# Passage to read
>>>

If adding a ton of plants right now will help than I am in with the plants and the flourish.

Should I stock the tank with pants or not? Please give me a hell yes (or no)

Thanks


----------



## TheOldSalt (Jan 28, 2005)

Hmmm....

I would first address the pH problem. After that, then I would add the plants. Don't add the plants first if you are planning any big pH changes.
That should probably do it. Once things are stable and then stuffed with plants, you will likely still see a small bit of algae attempting to grow for a short time, but then it should fade away for good.


----------



## johnmoss (Jul 24, 2007)

After some considerable angst (as outlined above), I decided to plant the tank and hope for the best.

I will be putting in:

java fern
jungle val
wisteria
Amazon sword

I am not messing with the ph or the phospates right now. Plan is to add the plants and let everything cycle for a couple of weeks in the hopes that everything will stabilize.

<<<

# Problems to work on
• A. Repeat the part of the aquarium forum thread starting with "That should probably" and going on through "for the best.", word for word.
• B. Format the records as a numbered list, starting with the line with "Click the Steam (8) breadcrumb link" and going on through the end of the records. Leave out blank lines and pictures.

# Information supplied
>>>

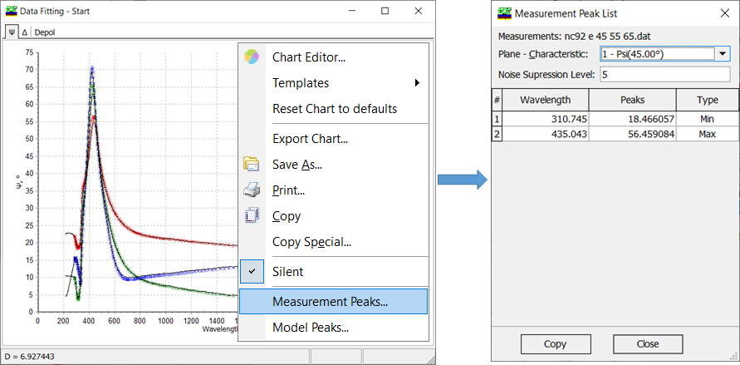Open the Plane - Characteristic dropdown
The width and height of the screenshot is (740, 365).
tap(722, 54)
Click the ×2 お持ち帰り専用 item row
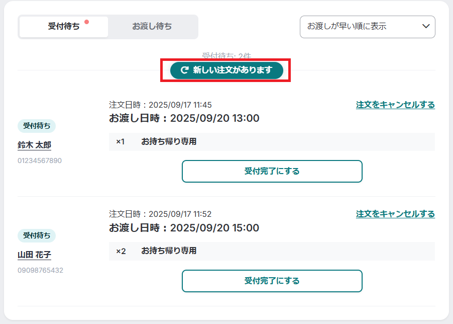Screen dimensions: 453x324 272,251
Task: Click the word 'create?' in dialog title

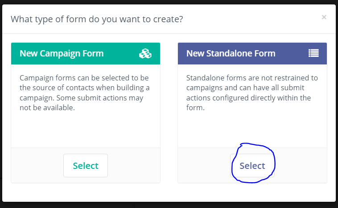Action: pos(168,19)
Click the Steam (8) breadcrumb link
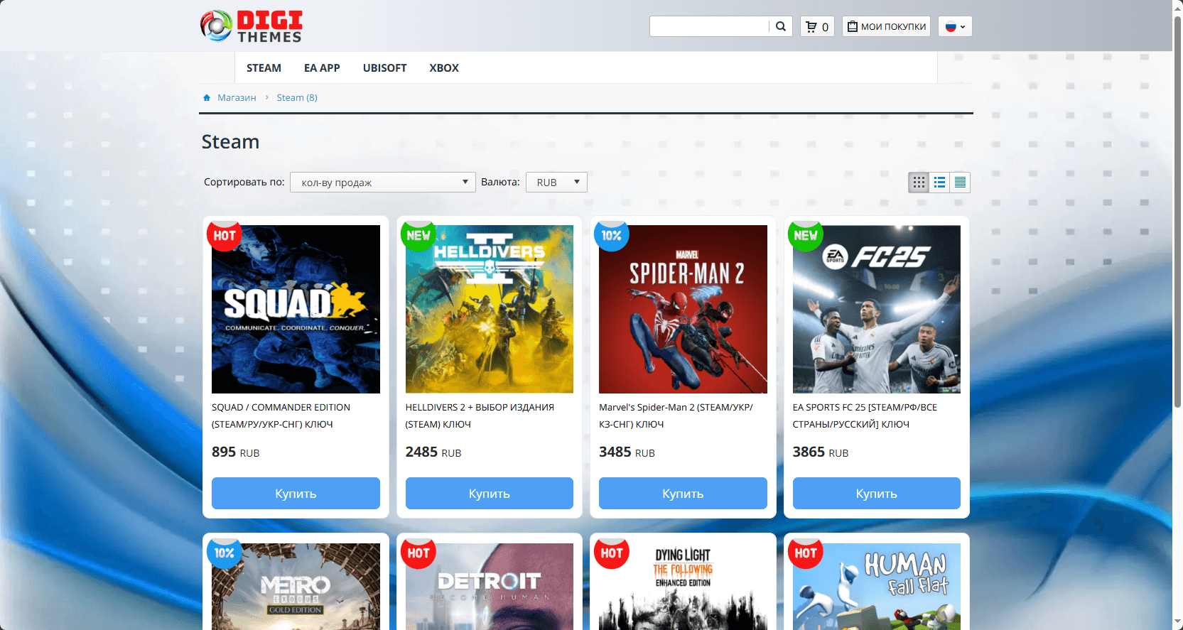1183x630 pixels. click(x=297, y=98)
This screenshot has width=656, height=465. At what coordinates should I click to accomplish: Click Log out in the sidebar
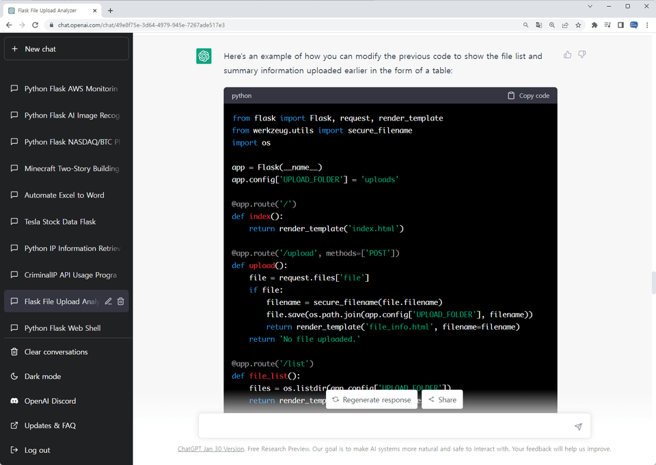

<<<

# Answers
• A.
That should probably do it. Once things are stable and then stuffed with plants, you will likely still see a small bit of algae attempting to grow for a short time, but then it should fade away for good.


----------



## johnmoss (Jul 24, 2007)

After some considerable angst (as outlined above), I decided to plant the tank and hope for the best.

• B.
1. Click the Steam (8) breadcrumb link
2. 1183x630 pixels. click(x=297, y=98)
3. This screenshot has width=656, height=465. At what coordinates should I click to accomplish: Click Log out in the sidebar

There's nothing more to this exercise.